■ **Task description**: In the records that follow, skip the pictures and print everything else exactly.

■ **Extracted entries**:
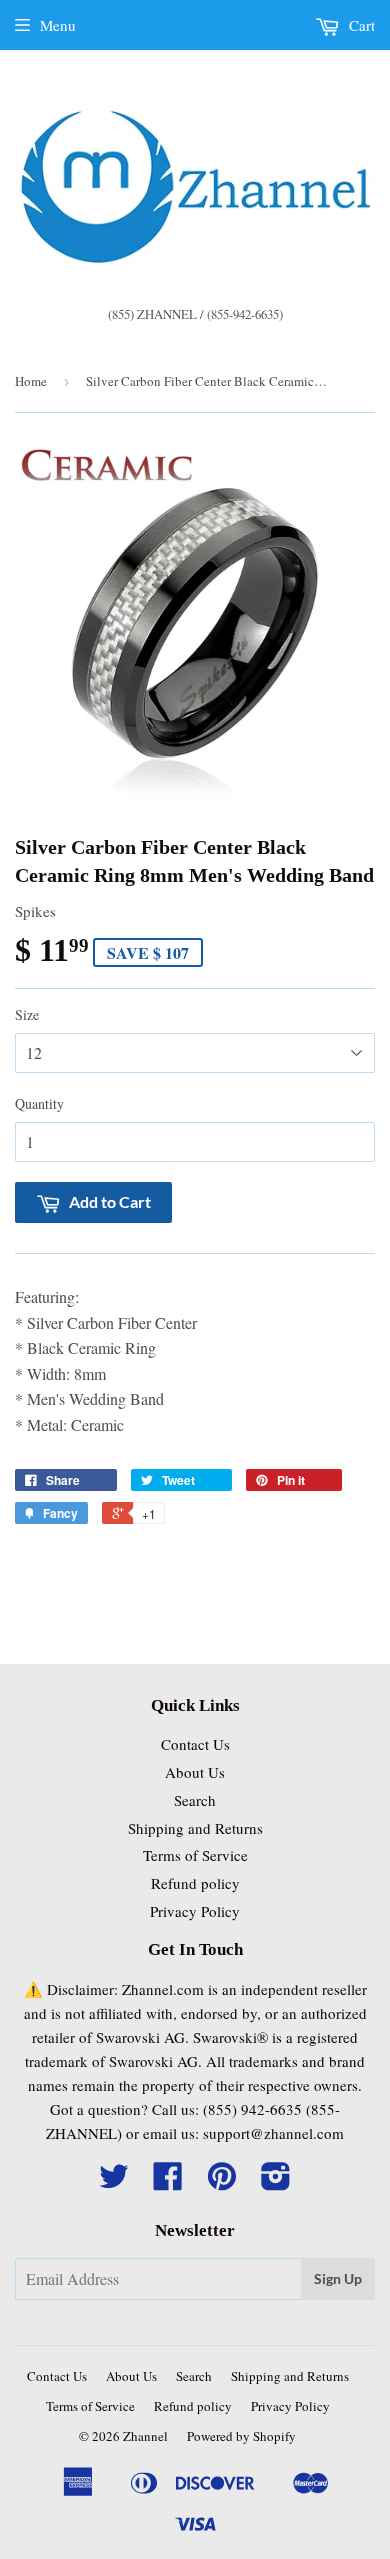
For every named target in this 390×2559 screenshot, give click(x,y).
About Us (195, 1772)
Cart (360, 25)
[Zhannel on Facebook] (168, 2182)
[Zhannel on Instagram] (276, 2182)
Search (195, 1800)
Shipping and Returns (195, 1828)
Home (31, 381)
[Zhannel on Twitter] (114, 2182)
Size (27, 1014)
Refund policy (195, 1883)
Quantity (39, 1103)
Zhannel (145, 2436)
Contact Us (195, 1744)
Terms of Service (195, 1855)
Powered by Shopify (241, 2436)
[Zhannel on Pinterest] (222, 2182)
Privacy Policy (195, 1911)
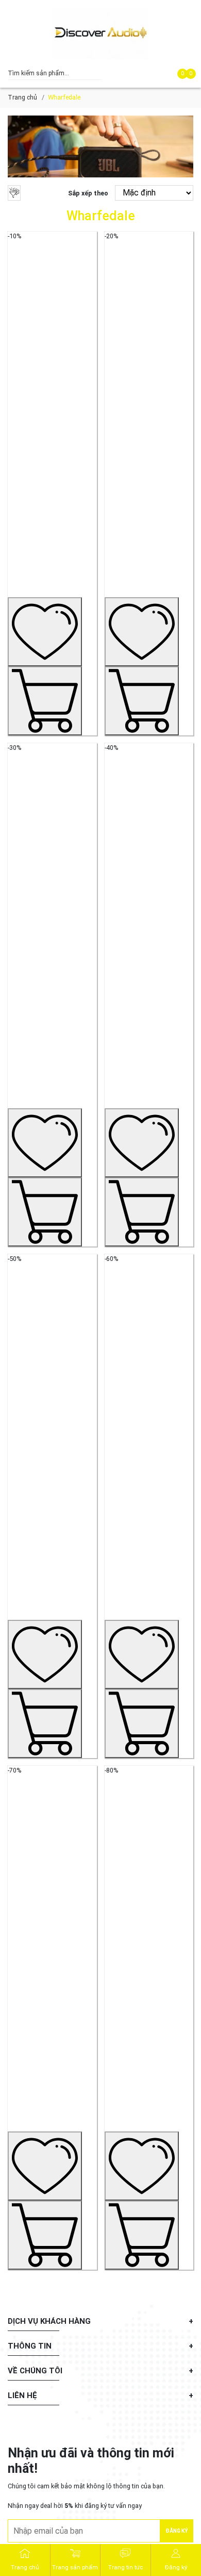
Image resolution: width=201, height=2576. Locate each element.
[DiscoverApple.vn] (100, 33)
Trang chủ (22, 97)
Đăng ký (176, 2531)
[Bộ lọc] (14, 193)
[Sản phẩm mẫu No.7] (52, 1997)
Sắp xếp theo (88, 193)
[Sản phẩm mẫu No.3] (52, 974)
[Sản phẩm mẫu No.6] (149, 1486)
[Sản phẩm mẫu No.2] (149, 463)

■ **Response to this exercise**:
For every named target in this 390×2559 screenshot, give click(x,y).
About Us (195, 1772)
Cart (360, 25)
[Zhannel on Facebook] (168, 2182)
[Zhannel on Instagram] (276, 2182)
Search (195, 1800)
Shipping and Returns (195, 1828)
Home (31, 381)
[Zhannel on Twitter] (114, 2182)
Size (27, 1014)
Refund policy (195, 1883)
Quantity (39, 1103)
Zhannel (145, 2436)
Contact Us (195, 1744)
Terms of Service (195, 1855)
Powered by Shopify (241, 2436)
[Zhannel on Pinterest] (222, 2182)
Privacy Policy (195, 1911)
Image resolution: width=201, height=2576. Locate each element.
[DiscoverApple.vn] (100, 33)
Trang chủ (22, 97)
Đăng ký (176, 2531)
[Bộ lọc] (14, 193)
[Sản phẩm mẫu No.7] (52, 1997)
Sắp xếp theo (88, 193)
[Sản phẩm mẫu No.3] (52, 974)
[Sản phẩm mẫu No.6] (149, 1486)
[Sản phẩm mẫu No.2] (149, 463)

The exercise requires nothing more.